## INPUT RECORDS

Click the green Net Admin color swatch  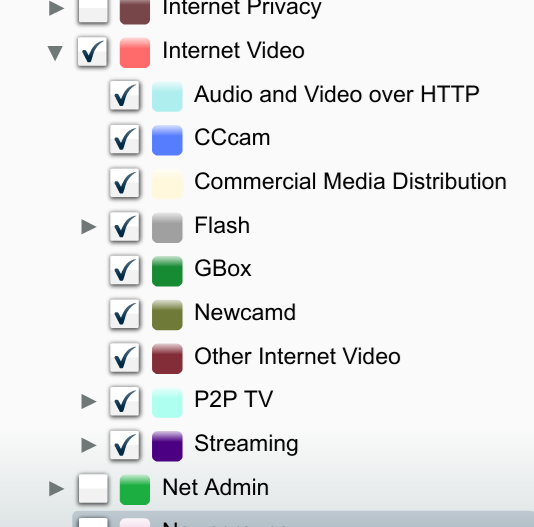pos(135,490)
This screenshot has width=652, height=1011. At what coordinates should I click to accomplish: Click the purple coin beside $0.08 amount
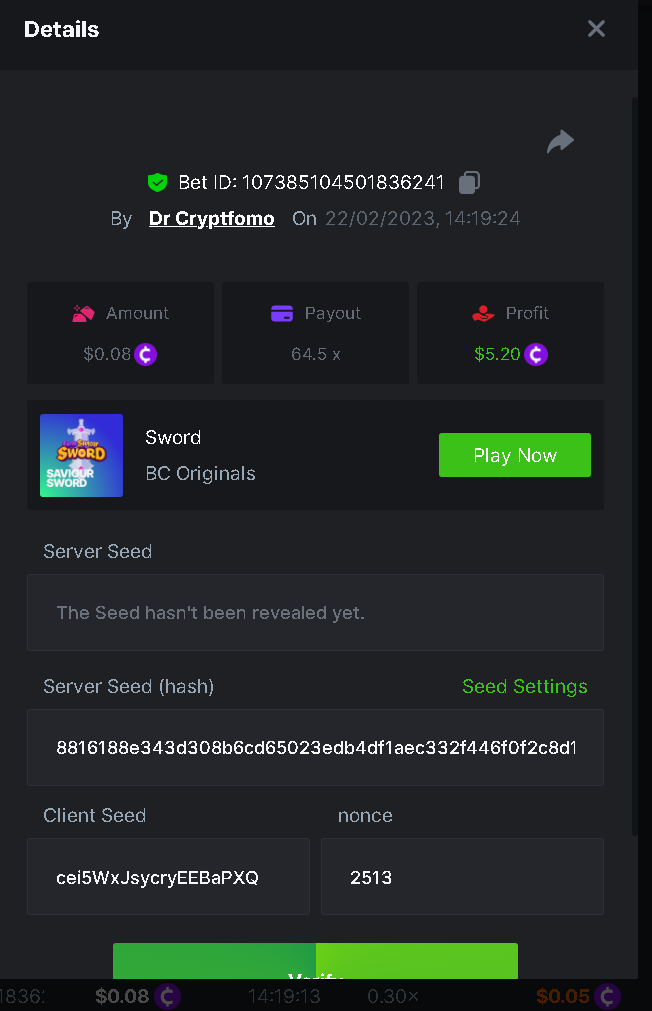146,354
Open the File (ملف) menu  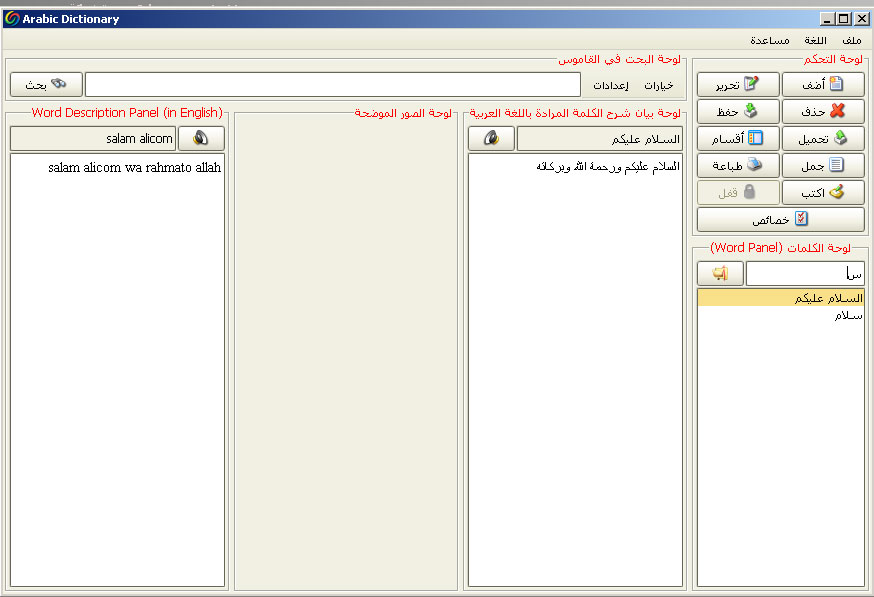pyautogui.click(x=851, y=40)
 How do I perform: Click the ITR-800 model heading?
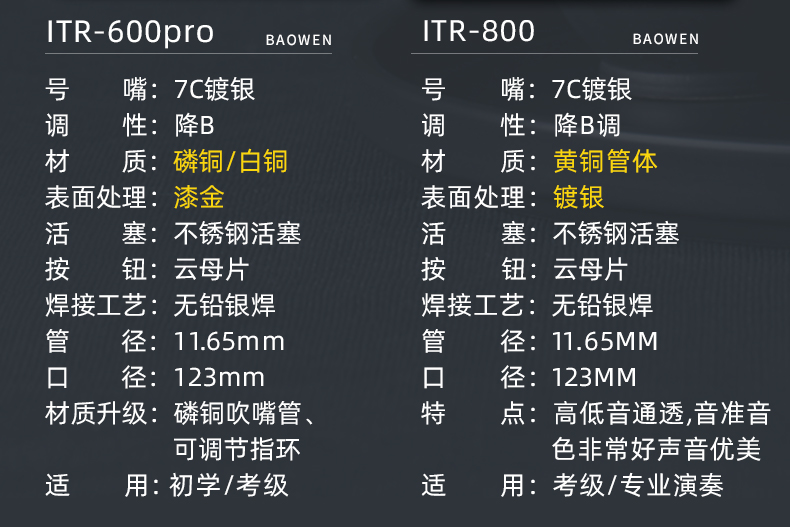478,32
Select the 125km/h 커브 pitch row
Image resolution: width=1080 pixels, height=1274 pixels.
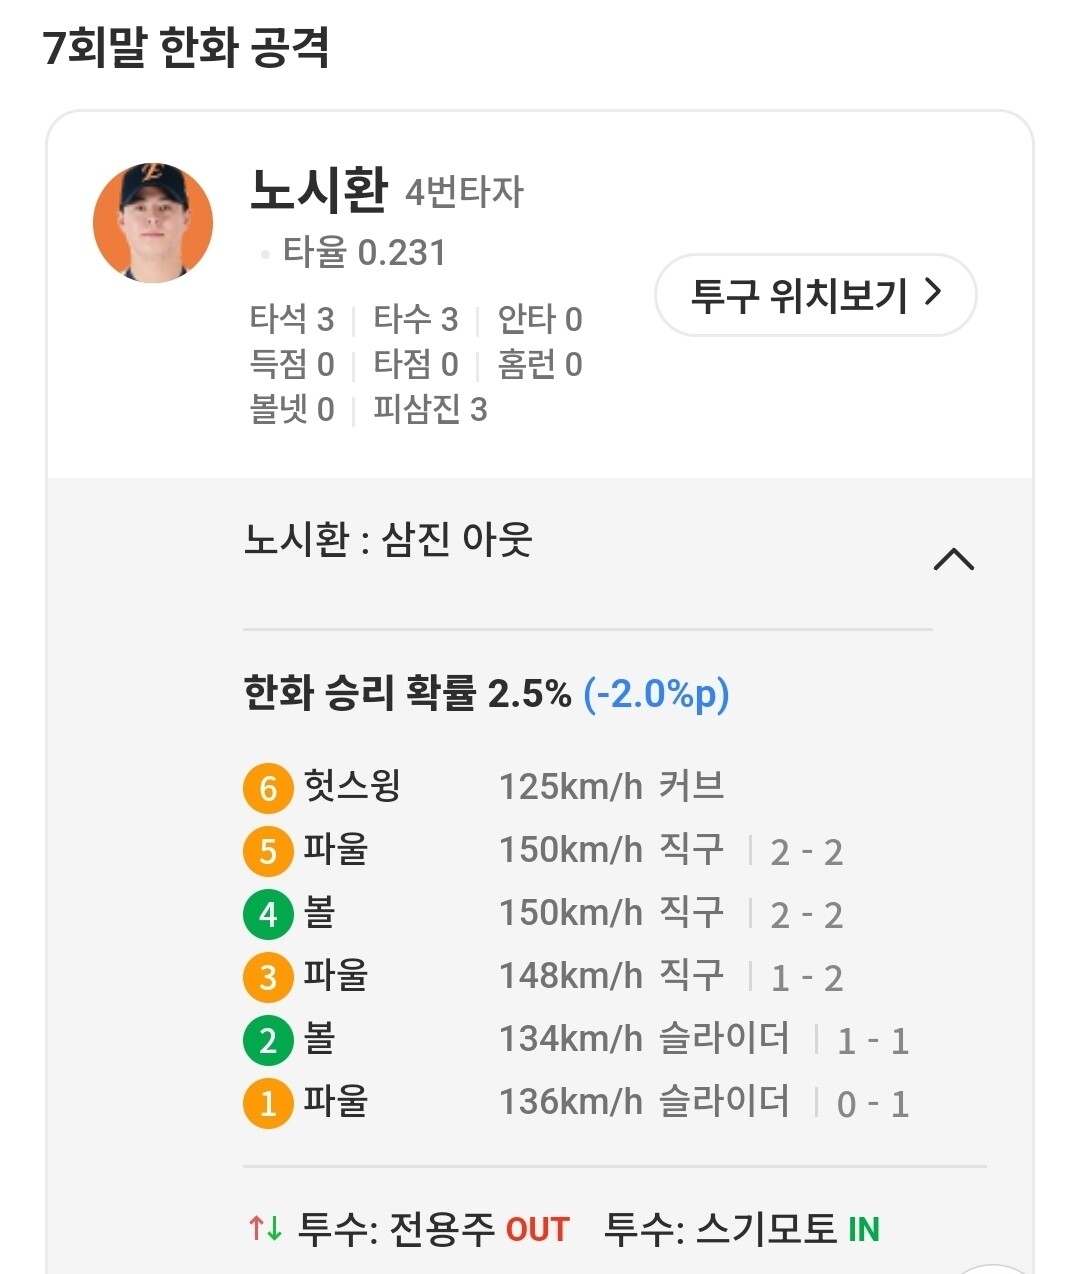pyautogui.click(x=611, y=787)
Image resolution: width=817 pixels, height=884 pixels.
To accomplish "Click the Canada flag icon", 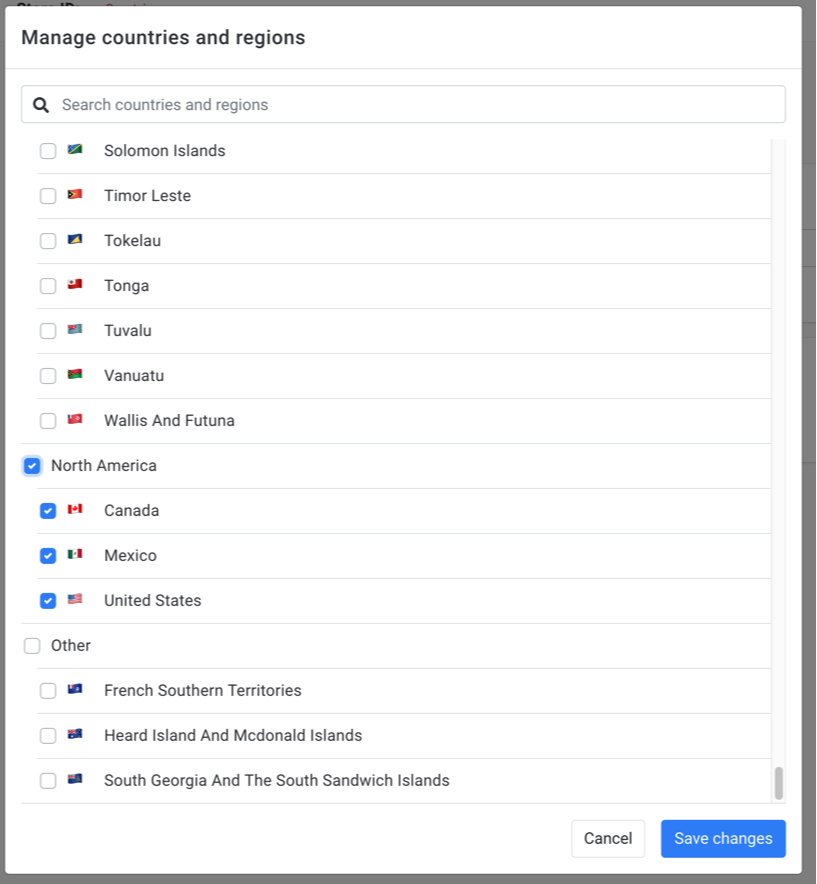I will 75,509.
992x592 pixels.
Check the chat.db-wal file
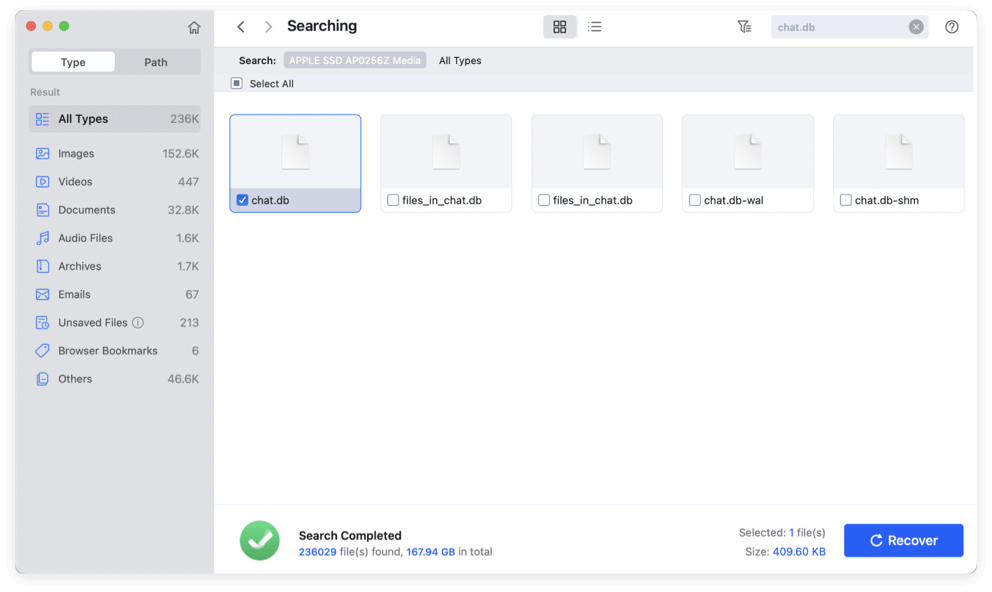[694, 199]
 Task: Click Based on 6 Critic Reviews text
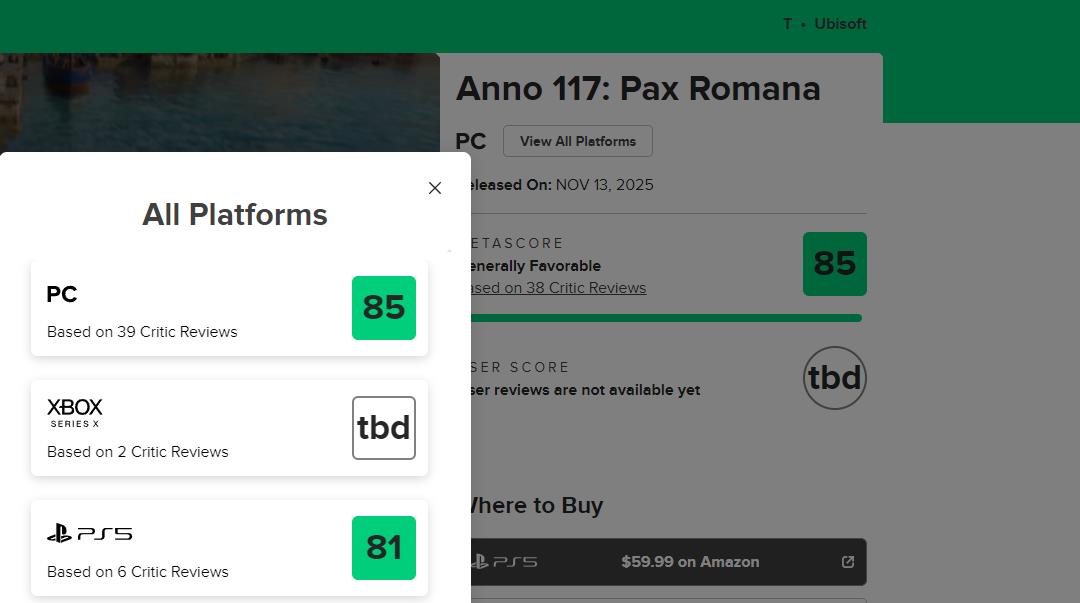[x=138, y=572]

## WHAT IS BEING ASKED
Transcribe only the lines from the line holding "Check the chat.db-wal file" to the final line of the listing above. Keep them exact, include both ends, and skip the pictures.

## OUTPUT BELOW
Check the chat.db-wal file
[694, 199]
 Task: Click Based on 6 Critic Reviews text
[x=138, y=572]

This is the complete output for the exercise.